Que se saiba, o mandado de soltura não foi emitido. Não se conhece o acórdão que decidiu o Habeas Corpus. É como se a Tabela não tivesse sido publicada e os juízes não tivessem decidido.

Este processo de Lídia Amões servirá de exemplo literário da bizarria judicial. Primeiro, citou-se um morto, o seu irmão Azeres Amões, para ser preso. Agora prende-se uma libertada.

Entretanto, têm surgido comentários nas redes sociais segundo os quais o conselheiro-relator Martinho Nunes, do Tribunal Supremo, não terá concordado com a decisão, razão pela qual não terá escrito o acórdão, tentando em vez disso fazer com que os colegas voltassem atrás e mantivessem Lídia Amões detida. Outros afirmam que estava em preparação uma segunda decisão revogando a primeira.

Em termos legais, nada disto é possível. O poder jurisdicional do tribunal, de qualquer tribunal, esgota-se com a decisão. Tomada a decisão, acabou o poder.

Quer isto dizer que, salvo nos casos em que a lei prevê a possibilidade de o juiz rectificar a sentença, o seu poder jurisdicional esgota-se por imperativo jurídico. Por exemplo, um juiz não tem poder legal para anular uma sentença por si proferida, pois o seu poder esgotou-se nessa própria sentença.

Essa ausência de poder de jurisdição, por se tratar de vício essencial da sentença ou despacho, determina a invalidade do acto (da segunda decisão). Não constitui uma nulidade stricto sensu, mas sim uma inexistência jurídica da decisão. Quer isto dizer que qualquer segunda decisão que venha a ser proferida pelos mesmos juízes é inexistente.

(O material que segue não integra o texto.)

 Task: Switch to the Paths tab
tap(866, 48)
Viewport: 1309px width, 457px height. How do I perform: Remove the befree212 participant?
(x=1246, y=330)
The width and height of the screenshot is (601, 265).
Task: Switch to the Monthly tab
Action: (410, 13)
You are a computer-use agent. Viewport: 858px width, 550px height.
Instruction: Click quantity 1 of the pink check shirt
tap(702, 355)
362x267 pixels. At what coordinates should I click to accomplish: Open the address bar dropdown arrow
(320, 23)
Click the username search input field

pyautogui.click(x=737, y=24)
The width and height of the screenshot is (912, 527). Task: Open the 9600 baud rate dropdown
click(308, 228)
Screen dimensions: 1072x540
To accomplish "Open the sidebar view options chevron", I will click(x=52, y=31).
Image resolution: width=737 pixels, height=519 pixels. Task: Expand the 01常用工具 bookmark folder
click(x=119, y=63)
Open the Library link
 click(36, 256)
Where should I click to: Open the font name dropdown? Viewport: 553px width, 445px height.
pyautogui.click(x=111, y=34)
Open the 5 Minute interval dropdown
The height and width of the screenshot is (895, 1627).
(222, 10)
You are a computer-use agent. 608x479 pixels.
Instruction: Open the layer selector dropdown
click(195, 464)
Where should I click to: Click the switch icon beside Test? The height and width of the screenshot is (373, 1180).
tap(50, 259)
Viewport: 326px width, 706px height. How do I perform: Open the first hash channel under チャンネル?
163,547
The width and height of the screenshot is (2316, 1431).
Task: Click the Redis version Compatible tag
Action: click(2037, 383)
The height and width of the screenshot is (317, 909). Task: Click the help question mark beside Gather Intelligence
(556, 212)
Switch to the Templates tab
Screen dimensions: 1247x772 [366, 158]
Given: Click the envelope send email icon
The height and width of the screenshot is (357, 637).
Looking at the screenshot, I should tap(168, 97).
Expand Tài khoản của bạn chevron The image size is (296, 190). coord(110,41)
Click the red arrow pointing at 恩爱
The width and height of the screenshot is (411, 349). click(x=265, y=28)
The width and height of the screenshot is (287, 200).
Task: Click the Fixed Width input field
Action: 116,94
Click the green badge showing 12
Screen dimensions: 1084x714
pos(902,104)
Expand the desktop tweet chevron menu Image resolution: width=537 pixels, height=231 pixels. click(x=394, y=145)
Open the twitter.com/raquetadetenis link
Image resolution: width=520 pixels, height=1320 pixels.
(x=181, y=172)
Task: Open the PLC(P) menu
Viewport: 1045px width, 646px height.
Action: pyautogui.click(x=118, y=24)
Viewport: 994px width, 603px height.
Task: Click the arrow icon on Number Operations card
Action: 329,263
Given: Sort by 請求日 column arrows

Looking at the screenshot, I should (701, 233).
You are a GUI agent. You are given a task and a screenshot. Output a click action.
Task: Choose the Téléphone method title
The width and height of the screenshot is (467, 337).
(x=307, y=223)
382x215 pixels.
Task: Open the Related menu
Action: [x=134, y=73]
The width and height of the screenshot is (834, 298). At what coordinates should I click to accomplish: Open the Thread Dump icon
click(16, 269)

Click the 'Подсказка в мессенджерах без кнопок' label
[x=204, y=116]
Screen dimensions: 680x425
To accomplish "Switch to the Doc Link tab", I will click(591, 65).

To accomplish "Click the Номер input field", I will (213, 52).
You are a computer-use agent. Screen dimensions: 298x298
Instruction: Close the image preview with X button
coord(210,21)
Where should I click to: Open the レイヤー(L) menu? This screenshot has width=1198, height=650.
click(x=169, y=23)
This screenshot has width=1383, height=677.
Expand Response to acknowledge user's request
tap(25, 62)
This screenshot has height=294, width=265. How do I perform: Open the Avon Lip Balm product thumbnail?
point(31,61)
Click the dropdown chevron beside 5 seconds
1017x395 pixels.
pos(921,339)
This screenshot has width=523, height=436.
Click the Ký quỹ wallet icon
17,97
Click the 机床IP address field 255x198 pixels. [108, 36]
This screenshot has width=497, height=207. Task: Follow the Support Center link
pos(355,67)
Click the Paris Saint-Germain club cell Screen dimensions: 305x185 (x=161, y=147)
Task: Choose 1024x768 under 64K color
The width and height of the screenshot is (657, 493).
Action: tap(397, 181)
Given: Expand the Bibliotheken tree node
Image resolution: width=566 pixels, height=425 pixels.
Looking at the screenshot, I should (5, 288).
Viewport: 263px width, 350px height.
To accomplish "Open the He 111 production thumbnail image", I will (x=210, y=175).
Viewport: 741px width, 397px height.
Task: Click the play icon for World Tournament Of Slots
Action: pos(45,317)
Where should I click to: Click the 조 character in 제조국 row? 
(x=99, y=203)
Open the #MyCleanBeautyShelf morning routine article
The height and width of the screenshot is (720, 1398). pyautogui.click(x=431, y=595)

A actividade jurisdicional é diferente da actividade administrativa. Nesta última, pode haver decisão seguida de revogação ou modificação.

Nos tribunais, toma-se a decisão, e esta só pode ser “mexida” por efeito de recurso a outro tribunal. Não pode existir recurso no Habeas Corpus, sob pena de se esvaziar o sentido e alcance desse mecanismo jurídico.

Obviamente, os colendos conselheiros, do Tribunal Supremo, sabem isto bem melhor do que nós no Maka Angola. Portanto, vamos assumir que Lídia ainda está presa porque os senhores juízes tomaram uma decisão sem terem escrito o acórdão, e agora não se entendem sobre quem deve escrevê-lo. Sendo grave, esta decisão não é inédita nos sistemas judiciais de influência portuguesa, e apenas exige trabalho.

A alternativa para explicar esta trapalhice é de âmbito político, e resume-se em poucas palavras. O poder político deu ordens para mudar a decisão, e agora os juízes têm de dar uma cambalhota enorme. Nesse caso, estaríamos perante uma situação de enorme gravidade, que implicaria a reacção veemente das opiniões públicas nacionais e internacionais.

Aquilo que este caso de Lídia demonstra para além de qualquer dúvida é que a justiça em Angola continua a ser uma farsa, não se podendo confiar nela.